Вот и полночь. Вот двенадцать певучих ударов. Звон старинных башенных часов, такой мелодичный, так воскресающий далекое былое, как может только воскрешать запах и звук.

В первые дни переворота, когда Мусманек сидел уже во дворце, чернь хотела испортить башенные часы под предлогом, что и часы, и башня — пережиток кровавого, — у них все кровавое, — феодализма и что мелодичный бой курантов в течение веков услаждал буржуазные уши! Тимо, пославший офицерский караул, помешал кучке вандалов исполнить свою угрозу. А потом, потом буржуазные куранты были забыты и уже не возмущали больше демократический слух.
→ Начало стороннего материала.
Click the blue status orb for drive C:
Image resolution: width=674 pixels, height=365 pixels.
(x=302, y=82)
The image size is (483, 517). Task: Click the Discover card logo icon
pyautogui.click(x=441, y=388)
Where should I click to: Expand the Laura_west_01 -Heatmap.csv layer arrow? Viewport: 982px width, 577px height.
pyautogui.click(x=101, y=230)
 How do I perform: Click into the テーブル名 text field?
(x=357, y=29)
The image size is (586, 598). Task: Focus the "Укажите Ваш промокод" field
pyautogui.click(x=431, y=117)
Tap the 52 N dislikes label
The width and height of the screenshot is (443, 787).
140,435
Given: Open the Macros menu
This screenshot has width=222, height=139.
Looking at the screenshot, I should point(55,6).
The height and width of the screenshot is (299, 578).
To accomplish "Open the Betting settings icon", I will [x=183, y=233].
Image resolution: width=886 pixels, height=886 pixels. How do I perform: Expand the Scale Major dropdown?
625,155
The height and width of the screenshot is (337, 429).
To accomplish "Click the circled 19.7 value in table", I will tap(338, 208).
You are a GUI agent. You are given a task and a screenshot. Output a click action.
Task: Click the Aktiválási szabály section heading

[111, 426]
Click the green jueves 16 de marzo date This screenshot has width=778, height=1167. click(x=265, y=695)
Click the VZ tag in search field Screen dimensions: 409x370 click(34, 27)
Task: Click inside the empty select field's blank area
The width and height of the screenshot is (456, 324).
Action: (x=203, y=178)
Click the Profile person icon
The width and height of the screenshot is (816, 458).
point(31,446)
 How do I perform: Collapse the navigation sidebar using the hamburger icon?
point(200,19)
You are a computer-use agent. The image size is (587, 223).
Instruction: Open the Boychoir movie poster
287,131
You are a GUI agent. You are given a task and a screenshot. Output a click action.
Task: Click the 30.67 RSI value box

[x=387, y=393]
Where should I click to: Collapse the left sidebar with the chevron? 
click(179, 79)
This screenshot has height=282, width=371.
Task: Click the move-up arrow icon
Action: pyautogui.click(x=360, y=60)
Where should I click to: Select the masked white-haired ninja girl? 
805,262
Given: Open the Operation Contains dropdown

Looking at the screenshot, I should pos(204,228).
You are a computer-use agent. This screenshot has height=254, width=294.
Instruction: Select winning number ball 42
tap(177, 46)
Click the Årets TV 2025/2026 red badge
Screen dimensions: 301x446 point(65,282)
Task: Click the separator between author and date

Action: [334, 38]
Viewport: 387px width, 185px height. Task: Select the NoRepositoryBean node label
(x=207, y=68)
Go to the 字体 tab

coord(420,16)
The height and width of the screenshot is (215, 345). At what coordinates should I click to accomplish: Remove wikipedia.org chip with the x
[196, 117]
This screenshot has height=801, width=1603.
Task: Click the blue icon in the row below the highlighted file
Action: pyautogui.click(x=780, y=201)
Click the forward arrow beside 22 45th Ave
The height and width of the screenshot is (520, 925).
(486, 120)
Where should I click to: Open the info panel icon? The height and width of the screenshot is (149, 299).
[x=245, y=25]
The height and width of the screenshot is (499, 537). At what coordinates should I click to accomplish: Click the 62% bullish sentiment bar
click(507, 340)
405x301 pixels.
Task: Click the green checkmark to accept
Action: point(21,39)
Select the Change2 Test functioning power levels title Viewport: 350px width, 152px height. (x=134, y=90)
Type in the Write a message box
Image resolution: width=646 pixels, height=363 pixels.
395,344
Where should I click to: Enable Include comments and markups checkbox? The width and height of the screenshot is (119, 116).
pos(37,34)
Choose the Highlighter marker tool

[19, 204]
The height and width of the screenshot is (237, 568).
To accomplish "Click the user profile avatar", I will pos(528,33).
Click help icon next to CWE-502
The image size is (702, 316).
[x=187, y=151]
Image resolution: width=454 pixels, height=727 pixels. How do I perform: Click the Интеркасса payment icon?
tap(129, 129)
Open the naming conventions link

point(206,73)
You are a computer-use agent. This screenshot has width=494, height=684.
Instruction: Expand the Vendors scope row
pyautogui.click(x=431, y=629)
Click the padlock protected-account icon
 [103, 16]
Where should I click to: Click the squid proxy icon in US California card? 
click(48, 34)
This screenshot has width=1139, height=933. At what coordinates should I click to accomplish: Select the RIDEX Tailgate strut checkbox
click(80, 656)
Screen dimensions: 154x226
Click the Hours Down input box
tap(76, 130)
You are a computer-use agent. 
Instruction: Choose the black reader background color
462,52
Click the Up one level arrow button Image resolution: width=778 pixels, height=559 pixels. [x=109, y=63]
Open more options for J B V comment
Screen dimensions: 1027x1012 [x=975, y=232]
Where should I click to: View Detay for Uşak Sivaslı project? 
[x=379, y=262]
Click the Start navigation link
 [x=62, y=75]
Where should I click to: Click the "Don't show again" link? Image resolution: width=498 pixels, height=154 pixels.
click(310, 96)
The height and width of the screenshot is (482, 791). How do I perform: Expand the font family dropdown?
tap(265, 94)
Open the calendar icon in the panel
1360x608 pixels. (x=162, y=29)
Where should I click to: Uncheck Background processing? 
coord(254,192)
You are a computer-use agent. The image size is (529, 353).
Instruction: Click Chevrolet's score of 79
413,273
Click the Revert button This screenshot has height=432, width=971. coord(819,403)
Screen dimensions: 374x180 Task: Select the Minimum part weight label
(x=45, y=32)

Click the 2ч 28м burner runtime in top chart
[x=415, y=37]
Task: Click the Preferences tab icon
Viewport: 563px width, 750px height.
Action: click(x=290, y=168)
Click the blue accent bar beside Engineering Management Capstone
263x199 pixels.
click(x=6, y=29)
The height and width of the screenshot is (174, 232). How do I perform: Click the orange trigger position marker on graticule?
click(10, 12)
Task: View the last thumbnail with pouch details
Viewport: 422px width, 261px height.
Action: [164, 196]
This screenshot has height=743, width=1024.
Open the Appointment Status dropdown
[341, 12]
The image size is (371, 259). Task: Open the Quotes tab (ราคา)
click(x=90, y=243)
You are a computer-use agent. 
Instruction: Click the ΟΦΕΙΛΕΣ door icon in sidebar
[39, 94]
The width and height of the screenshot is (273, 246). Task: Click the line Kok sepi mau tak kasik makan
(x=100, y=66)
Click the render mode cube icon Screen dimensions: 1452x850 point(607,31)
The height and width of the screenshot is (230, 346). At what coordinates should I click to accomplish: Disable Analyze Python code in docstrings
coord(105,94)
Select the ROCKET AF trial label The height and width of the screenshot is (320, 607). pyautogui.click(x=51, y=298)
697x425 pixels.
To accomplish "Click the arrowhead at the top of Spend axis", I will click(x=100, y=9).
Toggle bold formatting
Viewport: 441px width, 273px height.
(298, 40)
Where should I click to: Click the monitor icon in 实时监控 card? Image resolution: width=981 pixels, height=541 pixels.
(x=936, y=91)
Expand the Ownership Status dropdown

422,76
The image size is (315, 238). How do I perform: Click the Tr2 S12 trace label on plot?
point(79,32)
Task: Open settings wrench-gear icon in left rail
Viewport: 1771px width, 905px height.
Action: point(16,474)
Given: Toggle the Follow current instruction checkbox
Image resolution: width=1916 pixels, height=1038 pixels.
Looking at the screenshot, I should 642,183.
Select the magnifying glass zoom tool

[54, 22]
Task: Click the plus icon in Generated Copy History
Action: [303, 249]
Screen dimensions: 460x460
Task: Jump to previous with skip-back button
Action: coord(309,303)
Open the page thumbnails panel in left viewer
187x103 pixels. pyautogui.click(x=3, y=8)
Не успел растаять в воздухе последний удар, как с позиций, — они находились километрах в двадцати, — донеслись пушечные выстрелы. Сначала вразброд, в одиночку, а затем уже густыми-густыми очередями. Согнанные на работу офицеры, — артиллеристы же в особенности, — разбирались в этой орудийной музыке, безошибочно угадывая не только калибры, но и самые оттенки, — шрапнель, бризантный снаряд, гаубица, крепостное орудие, снятое с прибрежных фортов. Угадывали, что бой идет по всему фронту. Вздрагивали в соседних домах стекла. Уже вдали вспыхивали в темных небесах короткие зарева, вспыхивали, погасали, а красно-синие и голубые ракеты ослепительными тонкими дугами чертили темный фон…

Где-то совсем недалеко решается судьба Пандурии, — останется ли надолго еще красной или к утру уже проснется монархией? Или — или…

Ничего затяжного, длительного быть не может.

Все судорожнее метались комиссарские машины, уже забывая сигнализировать сиренами и давя людей.